Required work
Retype the data below line for line, changing nothing.
** START **
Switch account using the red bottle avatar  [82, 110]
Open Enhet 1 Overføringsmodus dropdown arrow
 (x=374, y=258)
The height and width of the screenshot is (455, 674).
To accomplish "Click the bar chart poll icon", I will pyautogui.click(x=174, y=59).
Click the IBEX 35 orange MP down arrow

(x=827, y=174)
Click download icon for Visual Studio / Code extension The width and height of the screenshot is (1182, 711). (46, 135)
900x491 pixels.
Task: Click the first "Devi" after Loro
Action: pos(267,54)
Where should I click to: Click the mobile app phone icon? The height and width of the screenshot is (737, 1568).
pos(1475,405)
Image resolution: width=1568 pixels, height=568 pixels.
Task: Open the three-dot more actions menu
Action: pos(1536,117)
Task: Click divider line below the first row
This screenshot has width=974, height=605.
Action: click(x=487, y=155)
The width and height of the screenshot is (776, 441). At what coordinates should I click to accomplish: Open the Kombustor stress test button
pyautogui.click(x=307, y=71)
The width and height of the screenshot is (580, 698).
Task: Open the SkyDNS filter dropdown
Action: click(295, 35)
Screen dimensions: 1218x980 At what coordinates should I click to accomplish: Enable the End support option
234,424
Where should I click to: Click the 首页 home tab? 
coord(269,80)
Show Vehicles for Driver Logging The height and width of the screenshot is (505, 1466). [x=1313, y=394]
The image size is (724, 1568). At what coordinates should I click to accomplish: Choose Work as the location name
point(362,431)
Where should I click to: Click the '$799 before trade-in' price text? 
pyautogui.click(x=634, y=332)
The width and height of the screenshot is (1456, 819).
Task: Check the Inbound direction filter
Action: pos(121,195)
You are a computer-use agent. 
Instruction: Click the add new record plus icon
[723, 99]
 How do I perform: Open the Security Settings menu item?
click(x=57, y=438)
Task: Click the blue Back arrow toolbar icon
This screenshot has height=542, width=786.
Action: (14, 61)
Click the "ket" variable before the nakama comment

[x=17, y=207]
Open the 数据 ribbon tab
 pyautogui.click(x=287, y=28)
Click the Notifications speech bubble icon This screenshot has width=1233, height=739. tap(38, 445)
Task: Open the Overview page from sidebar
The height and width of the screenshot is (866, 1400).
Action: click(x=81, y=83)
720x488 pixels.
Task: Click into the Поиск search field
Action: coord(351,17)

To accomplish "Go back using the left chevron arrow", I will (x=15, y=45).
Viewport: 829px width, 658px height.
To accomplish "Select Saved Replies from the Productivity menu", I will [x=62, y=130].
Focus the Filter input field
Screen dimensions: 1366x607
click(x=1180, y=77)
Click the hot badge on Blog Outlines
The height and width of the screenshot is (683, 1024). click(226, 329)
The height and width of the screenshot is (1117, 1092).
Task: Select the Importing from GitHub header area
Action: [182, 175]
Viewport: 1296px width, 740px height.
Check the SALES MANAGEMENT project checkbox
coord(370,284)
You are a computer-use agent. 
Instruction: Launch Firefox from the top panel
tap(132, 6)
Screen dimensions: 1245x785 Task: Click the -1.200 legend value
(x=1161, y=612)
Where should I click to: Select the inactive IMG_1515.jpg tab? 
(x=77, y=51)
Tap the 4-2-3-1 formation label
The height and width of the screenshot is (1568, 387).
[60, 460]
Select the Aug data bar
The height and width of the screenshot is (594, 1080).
** END **
Answer to this problem
Switch account using the red bottle avatar  [82, 110]
Open Enhet 1 Overføringsmodus dropdown arrow
 (x=374, y=258)
The height and width of the screenshot is (455, 674).
To accomplish "Click the bar chart poll icon", I will pyautogui.click(x=174, y=59).
Click the IBEX 35 orange MP down arrow

(x=827, y=174)
Click download icon for Visual Studio / Code extension The width and height of the screenshot is (1182, 711). (46, 135)
900x491 pixels.
Task: Click the first "Devi" after Loro
Action: pos(267,54)
Where should I click to: Click the mobile app phone icon? The height and width of the screenshot is (737, 1568).
pos(1475,405)
Image resolution: width=1568 pixels, height=568 pixels.
Task: Open the three-dot more actions menu
Action: pos(1536,117)
Task: Click divider line below the first row
This screenshot has width=974, height=605.
Action: click(x=487, y=155)
The width and height of the screenshot is (776, 441). At what coordinates should I click to accomplish: Open the Kombustor stress test button
pyautogui.click(x=307, y=71)
The width and height of the screenshot is (580, 698).
Task: Open the SkyDNS filter dropdown
Action: click(295, 35)
Screen dimensions: 1218x980 At what coordinates should I click to accomplish: Enable the End support option
234,424
Where should I click to: Click the 首页 home tab? 
coord(269,80)
Show Vehicles for Driver Logging The height and width of the screenshot is (505, 1466). [x=1313, y=394]
The image size is (724, 1568). At what coordinates should I click to accomplish: Choose Work as the location name
point(362,431)
Where should I click to: Click the '$799 before trade-in' price text? 
pyautogui.click(x=634, y=332)
The width and height of the screenshot is (1456, 819).
Task: Check the Inbound direction filter
Action: pos(121,195)
You are a computer-use agent. 
Instruction: Click the add new record plus icon
[723, 99]
 How do I perform: Open the Security Settings menu item?
click(x=57, y=438)
Task: Click the blue Back arrow toolbar icon
This screenshot has height=542, width=786.
Action: (14, 61)
Click the "ket" variable before the nakama comment

[x=17, y=207]
Open the 数据 ribbon tab
 pyautogui.click(x=287, y=28)
Click the Notifications speech bubble icon This screenshot has width=1233, height=739. tap(38, 445)
Task: Open the Overview page from sidebar
The height and width of the screenshot is (866, 1400).
Action: click(x=81, y=83)
720x488 pixels.
Task: Click into the Поиск search field
Action: coord(351,17)

To accomplish "Go back using the left chevron arrow", I will (x=15, y=45).
Viewport: 829px width, 658px height.
To accomplish "Select Saved Replies from the Productivity menu", I will [x=62, y=130].
Focus the Filter input field
Screen dimensions: 1366x607
click(x=1180, y=77)
Click the hot badge on Blog Outlines
The height and width of the screenshot is (683, 1024). click(226, 329)
The height and width of the screenshot is (1117, 1092).
Task: Select the Importing from GitHub header area
Action: [182, 175]
Viewport: 1296px width, 740px height.
Check the SALES MANAGEMENT project checkbox
coord(370,284)
You are a computer-use agent. 
Instruction: Launch Firefox from the top panel
tap(132, 6)
Screen dimensions: 1245x785 Task: Click the -1.200 legend value
(x=1161, y=612)
Where should I click to: Select the inactive IMG_1515.jpg tab? 
(x=77, y=51)
Tap the 4-2-3-1 formation label
The height and width of the screenshot is (1568, 387).
[60, 460]
Select the Aug data bar
The height and width of the screenshot is (594, 1080).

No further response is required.